= Gille Ruadh =

13th-century leader of Galwegian revolt

Gille Ruadh was the Galwegian leader who led the revolt against King Alexander II of Scotland. His birth, death date and origins are all unknown.

Upon the death of Alan, Lord of Galloway, in 1234, Galloway was left without a legitimate feudal heir. Alexander II had decided to partition the lordship between the Anglo-Norman husbands of Alan's three living daughters, Roger de Quincy (married to Ela), John de Balliol (married to Derborgaill) and William de Forz (married to Cairistiona).

However, Alan had left an illegitimate son, Thomas. In Gaelic succession law, Thomas was a perfectly acceptable heir. Thus the native Galwegians and the Gaelic clergy of the province rose in revolt against the Scottish king.

==Leader of Galloway revolt==
The revolt of the Galwegians started in 1235, under Gille Ruadh's leadership. Matthew Paris says that Manx and Irish forces got involved too. Thomas received help from his father's father-in-law, Hugh de Lacy the Earl of Ulster, Hugh had his own problems which limited his participation. Thomas also seems to have gained support from Ruaidrí mac Ragnaill and the Uí Domnaill of Tír Conaill.

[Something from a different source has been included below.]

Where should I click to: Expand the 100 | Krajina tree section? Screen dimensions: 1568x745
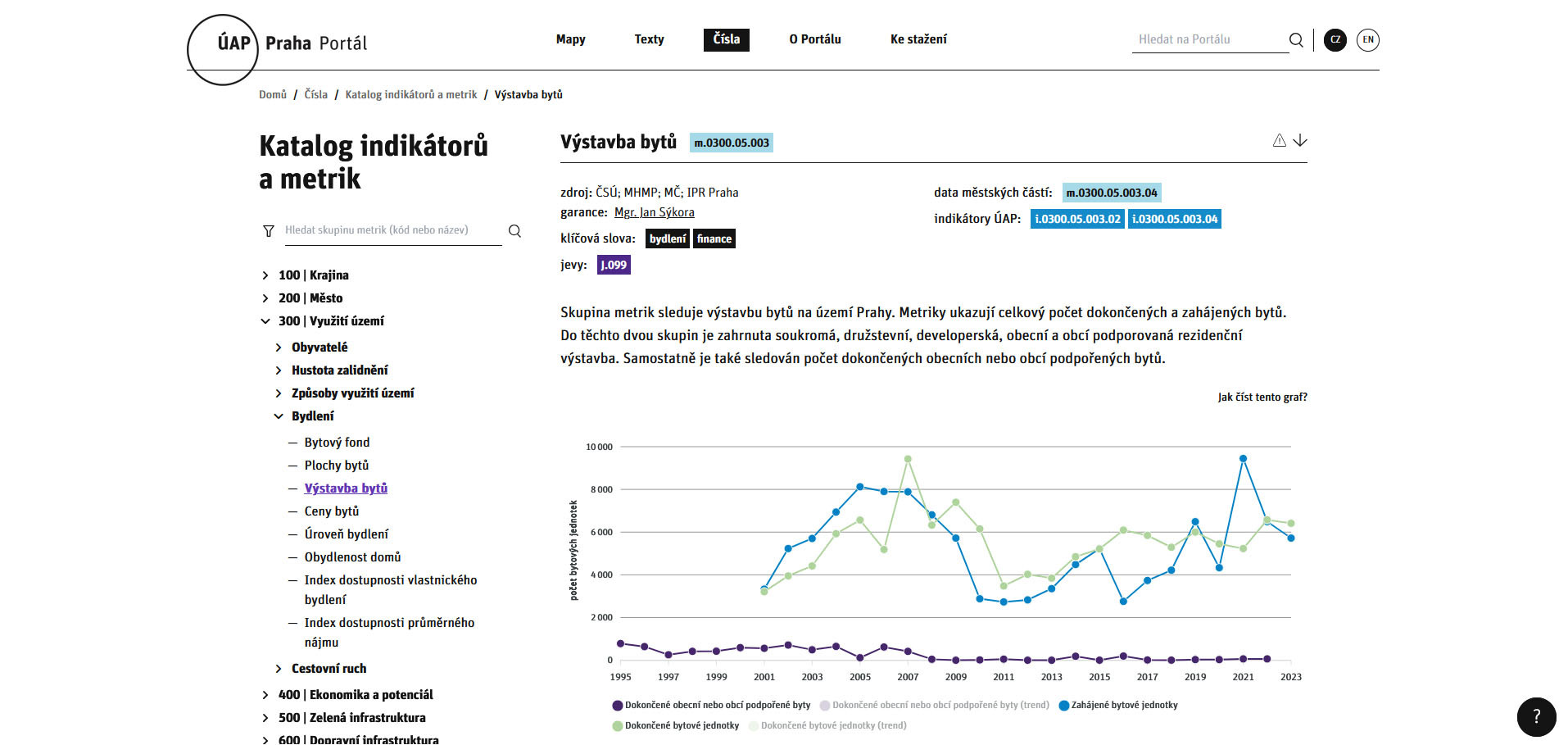click(265, 275)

Alexander soon invaded Galloway. Gille Ruadh ambushed the royal army, almost bringing it to disaster. However the Scottish King was saved by Fearchar, Mormaer of Ross. Gille Ruadh and Thomas escaped to Ireland, Alexander returned north, and Walter Comyn, Earl of Menteith, was left to subdue the province, ravaging the lands and monastic establishments (Glenluce Abbey and Tongland Abbey were both sacked, and their abbots punished).

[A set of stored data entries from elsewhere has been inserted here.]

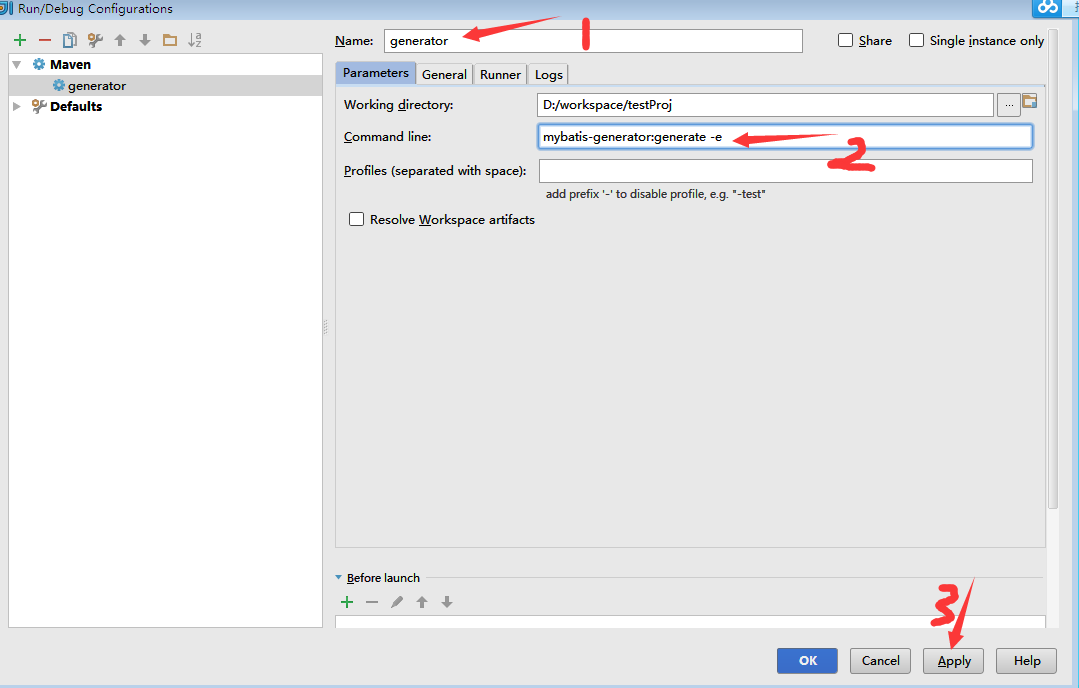The width and height of the screenshot is (1079, 688).
Task: Toggle Single instance only checkbox
Action: click(916, 40)
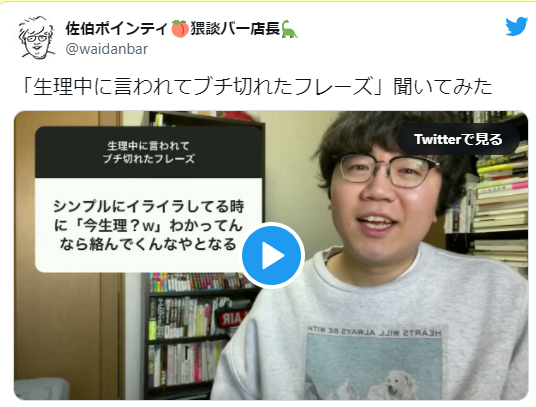Open the sketched profile avatar of waidanbar
The image size is (536, 407).
37,37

Soon afterwards, Gille Ruadh returned from Ireland with a new army. The royal forces fled the province. However, for an unknown set of reasons, Gille Ruadh abandoned Thomas and gave himself up on favorable conditions to Patrick II, Earl of Dunbar. Thomas followed suit.

The failure of the revolt ensured the death of the Lordship of Galloway as a united and distinct sub-kingdom of northern Britain.